東京ブランド26年秋冬 「セヴシグ」「ピリングス」がショー

「セヴシグ」(長野剛識)は2月10日、ミッドウエスト東京店のギャラリーを会場に、映像のインスタレーションとともに26年秋冬のショーを行った。テーマはノットイコール。様々な領域で矛盾を抱え、ハレーションを起こしている世界を映し出す。
クリエイティブスタジオのInbetweenによるインタラクティブマッピングが来場者を囲む。壁面に投影されたリアルな自分の影は動くと輪郭がぼやける。民族楽器のビートが響き、登場するモデルは皆、カーリーヘアに眼鏡をかけ、アンドロイドのような雰囲気。

スウェットのトラックスーツにウールのテーラードジャケット。何げない日常着だが、パープルやオレンジの色彩がまだらに広がり、判然としない印象だ。胸元やパンツのサイドには、協業する「ホンダ」のロゴや数字のアップリケ、ジャケットには刺繍の英文字が連なる。長野らしい細かい加工によってアニメーションのように見せていく。セーターやバラクラバから垂れ下がるマフラーは、シャギーニットのジャカード柄がノイズのように映る。強みのレザーアイテムもグレイッシュカラーであいまいな印象を出す。身頃がメルトンのブルゾンと一対になったレザーベストは、まだら模様が入ったヘアカーフとのリバーシブルで、クラフトマンシップの美しさも感じさせる。
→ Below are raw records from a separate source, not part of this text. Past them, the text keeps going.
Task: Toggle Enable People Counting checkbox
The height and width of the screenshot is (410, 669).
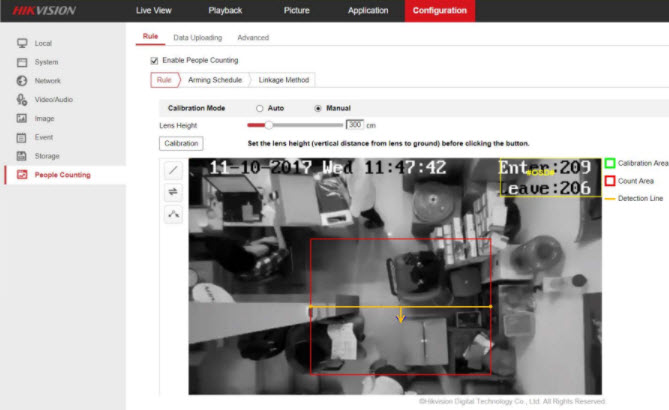Action: 154,61
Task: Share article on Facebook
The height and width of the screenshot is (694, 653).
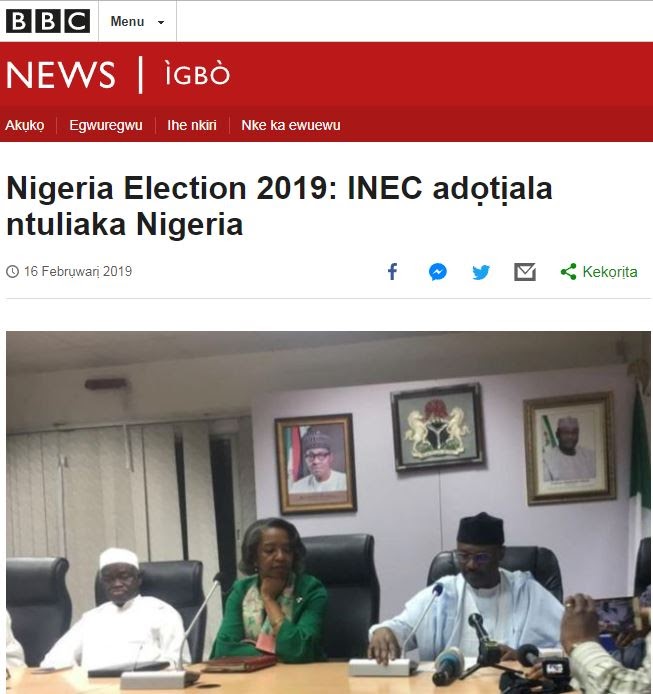Action: 393,272
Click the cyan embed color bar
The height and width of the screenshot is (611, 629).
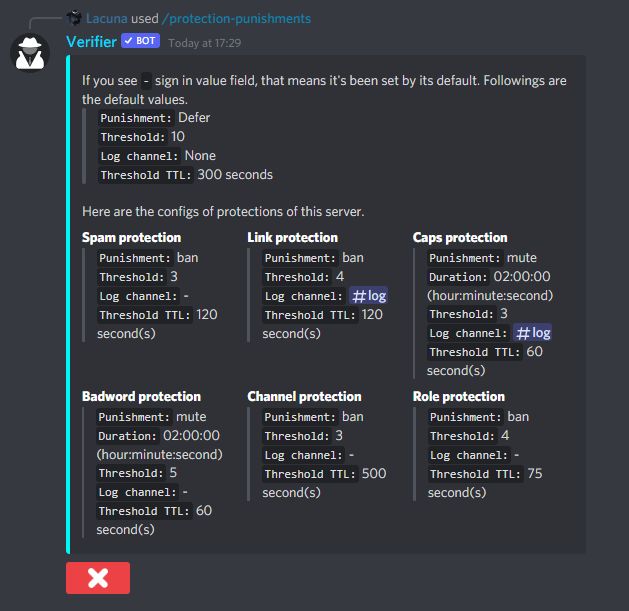68,304
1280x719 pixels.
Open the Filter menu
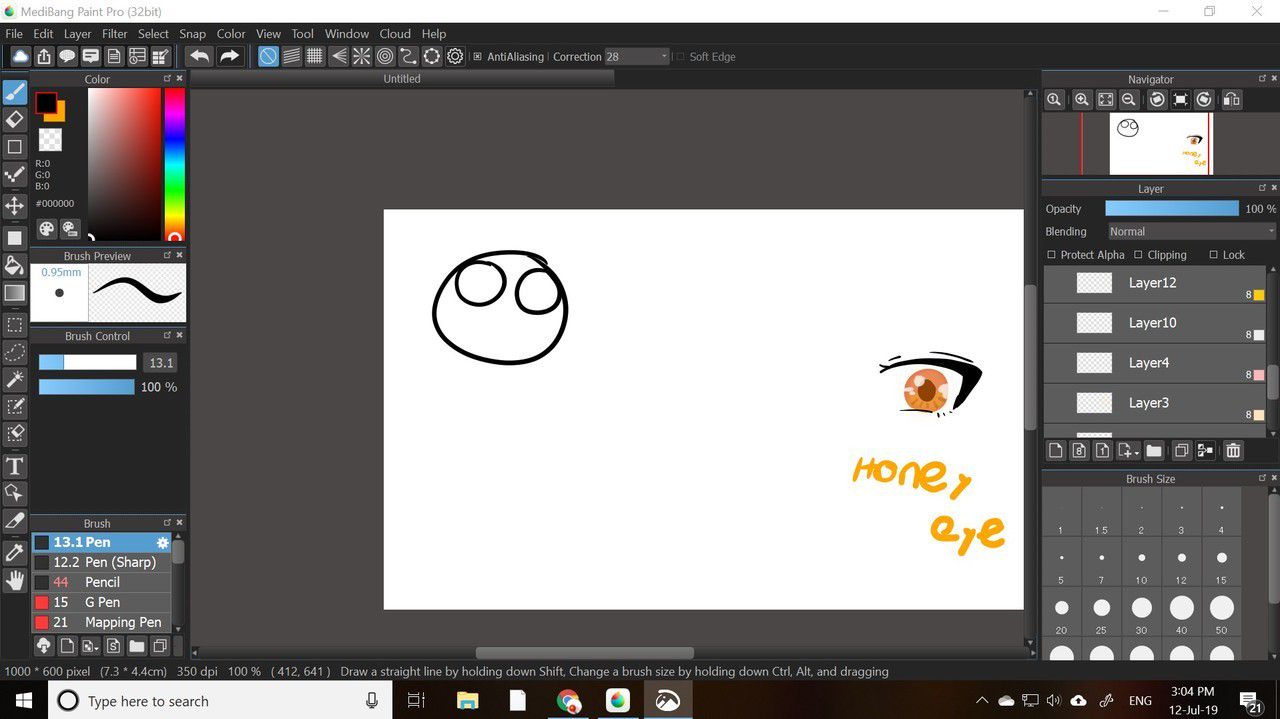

「ピリングス」(村上亮太)は2月12日、都会のビルの景色が広がる東京交通会館の12階のホールを会場にショーを行った。テーマはランドスケープス。前シーズンに続いて日常の景色にある普通の服をデフォルメし、上質さが立ち上がるように表現した。
ドレスシャツは首元で布をツイストさせてゆがませる。ニットのアンサンブルも、ボタンを留める位置がずれて片方の身頃がゆがむ。その下にはフロントをイレギュラーにたわませたトラウザー。これまでもくしゃっと崩れた形でユニークさを出してきたが、素材の質を上げることでエレガントなドレープを描く。意図せずにたわんだシルエットにフェティッシュな魅力もはらむ。

素肌が透けるレース編みのモヘヤセーターに、ルーズに変形したケーブルニットのスカート。透ける体の線と、ボリュームのある無造作なシルエットのコントラストがフェミニン。表面にはゴールドカラーのビジューがキラキラと輝く。

スウェットのフーディーはフードが横にずれて肩に乗っている。下に合わせるデニムパンツは、ディテールがそぎ落とされてフロントがたわむ。ごく普通のアイテムなのに、ピリングスと分かる造形の一貫性が光る。